I think of time as an infinite line that stretches away from me in either direction. I find it actually interesting and surprising you envision it as some kind of spiral or helix, gurujulp.

I envision the months of the year arranged a certain way, because of a small business-card sized calendar my dad gave me when I was a kid. It had January through September on the top row, and October through December on the bottom row. Not sure why it was split so unevenly, but ever since, that’s how I see them. We just moved down a row and way over to the left where October starts.

I’m not synesthesic, but I think it’s common knowledge that Thursdays are brown.

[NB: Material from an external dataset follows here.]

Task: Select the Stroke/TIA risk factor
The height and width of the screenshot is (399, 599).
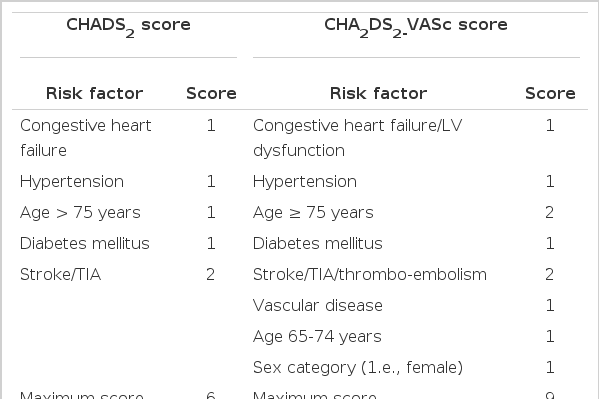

I think the simplest thing to do would be to write the numbers in different colors (one pink, two blue, three orange), point to the number, and ask her what color it is without saying the number itself, i.e. point and ask “What color is this?” If she correctly names the colors or says that the color is wrong, it would indicate that she is not actually perceiving the numbers as different colors but for whatever reason has made some association. If she says that the pink one is actually black, that would point to possibly sythesia or she is just jerking you around.

I think having her write or whatever will just reveal whatever associations she may have in her head. Just because she expresses or associates them in a certain way doesn’t mean she perceives them that way though.

I was trying to come up with something along the lines of what Baracus said, so that you could “test” her. I don’t have a better idea to offer myself, but I wonder how “confirmed” synesthesics would perceive the stimuli presented in that manner—would it be as he described, and the synestetic color perceptually trumps the “real” color? Or would the “real” color of the number combine with “her” color for it (like, if it were a number she thinks of as light blue and the number you showed her is yellow, would the result look greenish to her)? Or would each perception be experienced as distinct from the other (like hearing two different conversations simultaneously, but not having any trouble following along with them or distinguishing between the two)? Meaning, would she tell you that you’d colored the number, say, turquoise, but she still also “sees” it as whatever color she said she had perceived it as being before?